Primary care physicians are the first point of patient contact and thus play a vital role in the detection of COPD and AATD. Providers should view AATD as a diagnosis of exclusion when encountering patients with COPD and consider AATD to be a laboratory diagnosis, not a clinical one. Improving awareness of signs of COPD and testing all COPD patients for AATD may significantly improve the overall diagnosis and care of patients with COPD.

Declaration of interest

M Campos has received research grants from the Alpha-1 Foundation and CSL Behring, participated in clinical trials sponsored by Baxalta, CSL Behring, and Grifols. He has also participated in Advisory Boards for CSL Behring and Grifols.
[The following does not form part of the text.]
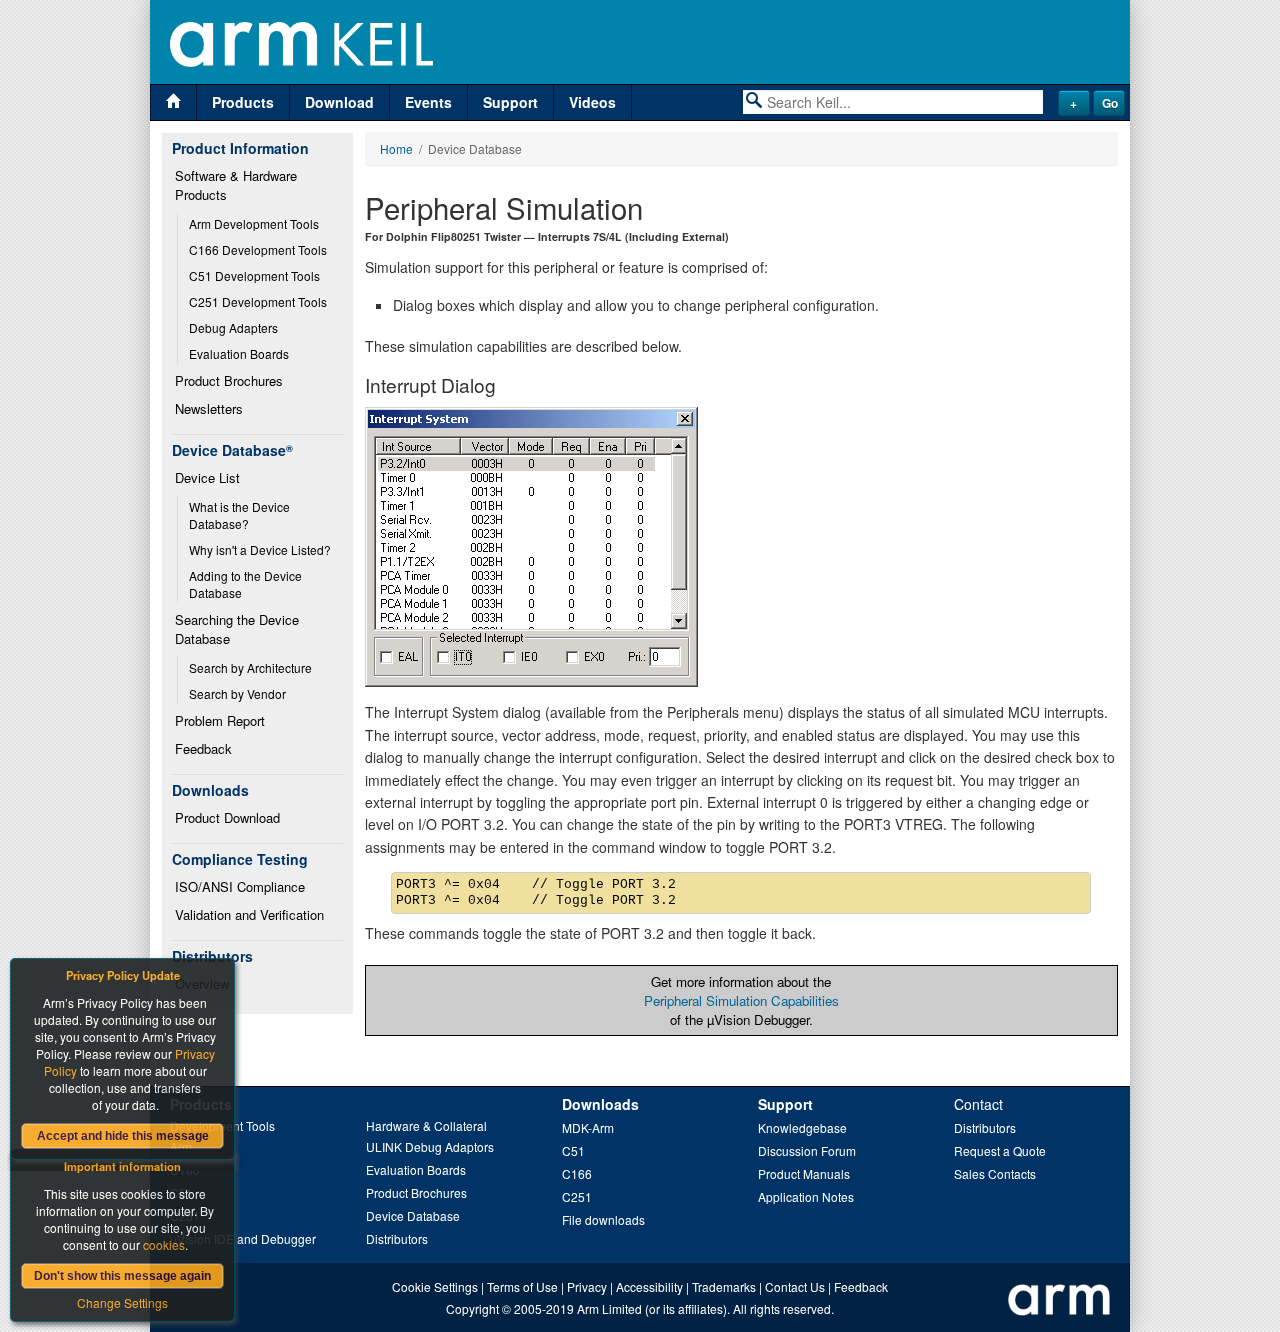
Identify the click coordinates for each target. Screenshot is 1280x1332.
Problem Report (220, 720)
Editorial assistance was provided by Jill See, PhD, and Cole Brown, MD, of QSci Communications and was sponsored by Grifols, a manufacturer of AAT. The authors have no other relevant affiliations or financial involvement with any organization or entity with a financial interest in or financial conflict with the subject matter or materials discussed in the manuscript apart from those disclosed.

Additional information

Funding

Funding for this review was provided by Grifols.